The Act has multiple regulations that have been enacted by the Governor-in-Council, expanding on multiple authorities given to the ministers under the Act, including filling minor elements of shipping that are not singled out in the act, such as elevator safety on ships. Other examples of regulations include regulations regarding ballast water dumping, fire safety, small vessel regulations, vessel registration fees and Arctic shipping.

Other regulations have been repealed, such as regulations regarding anchorage, hull inspection, or navigation of minor waterways such as the St. Clair River or Burlington Canal. Many regulations that have been deprecated are repealed with their contents instead being updated or consolidated into new regulations, some with identical names.
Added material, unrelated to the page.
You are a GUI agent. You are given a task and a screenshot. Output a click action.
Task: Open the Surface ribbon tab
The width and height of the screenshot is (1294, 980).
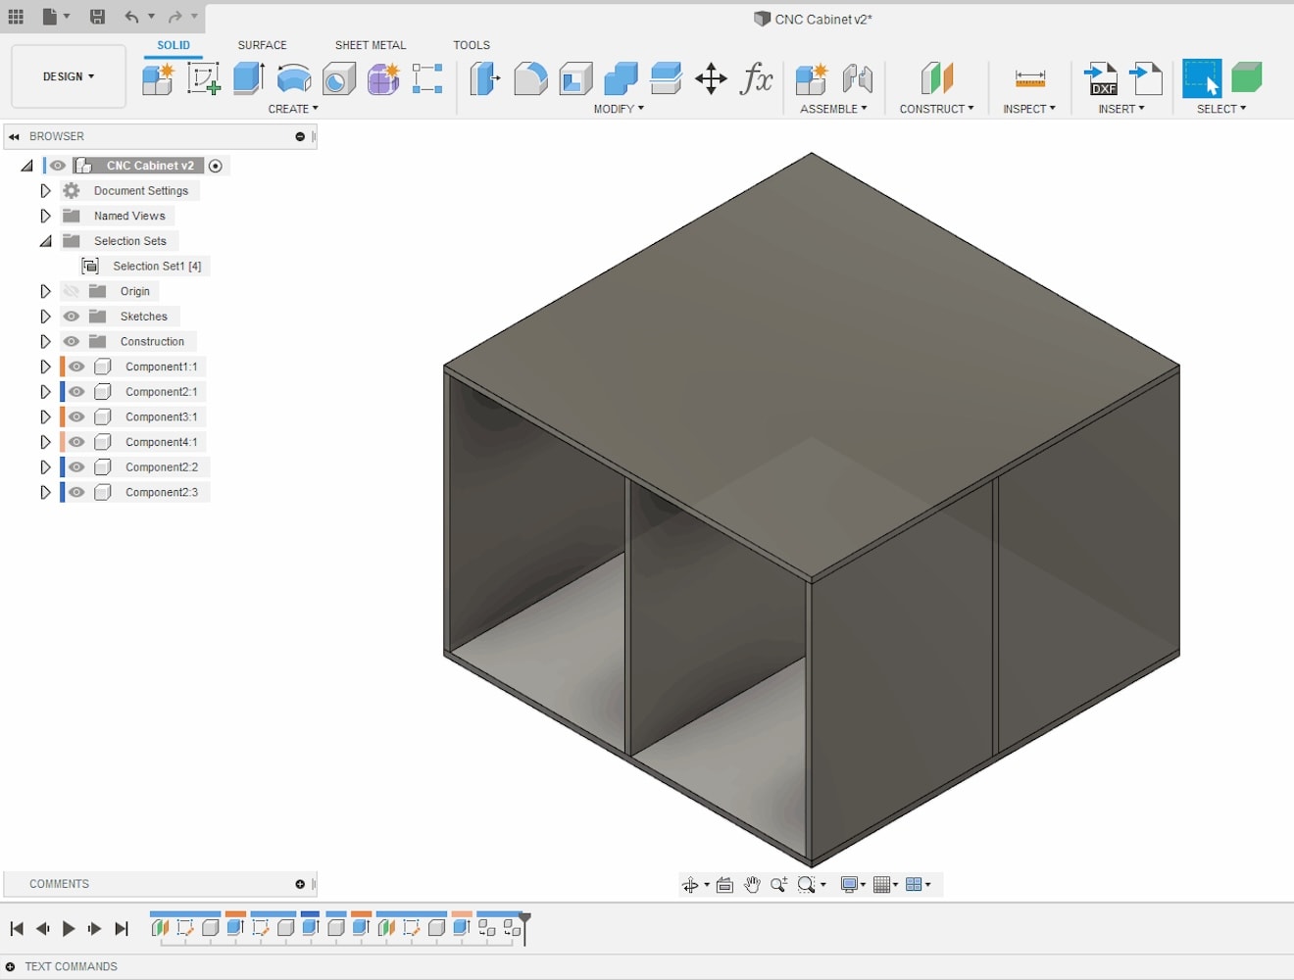tap(262, 45)
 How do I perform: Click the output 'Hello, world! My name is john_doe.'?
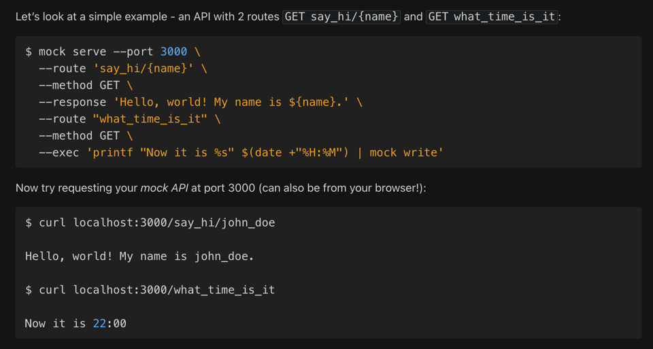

== Notable prosecutions ==

=== Linda O'Leary prosecution ===
In 2019, following a fatal boat crash, Linda O'Leary, wife of Canadian entrepreneur and political aspirant Kevin O'Leary, was charged under the Act, garnering national media attention. In 2021, O'Leary was acquitted.

=== MV Marathassa prosecution ===
In 2015, the MV Marathassa, a grain carrier, spilled thousands of litres of fuel into Vancouver's English Bay. The Public Prosecution Service of Canada charged the shipping line, Alassia Newships Management Inc., including with six charges under the Canada Shipping Act, posting a fine of up to $6 million collectively. In 2019, the company was acquitted on all charges, on the basis that the prosecution had insufficiently established that the company failed to perform due diligence.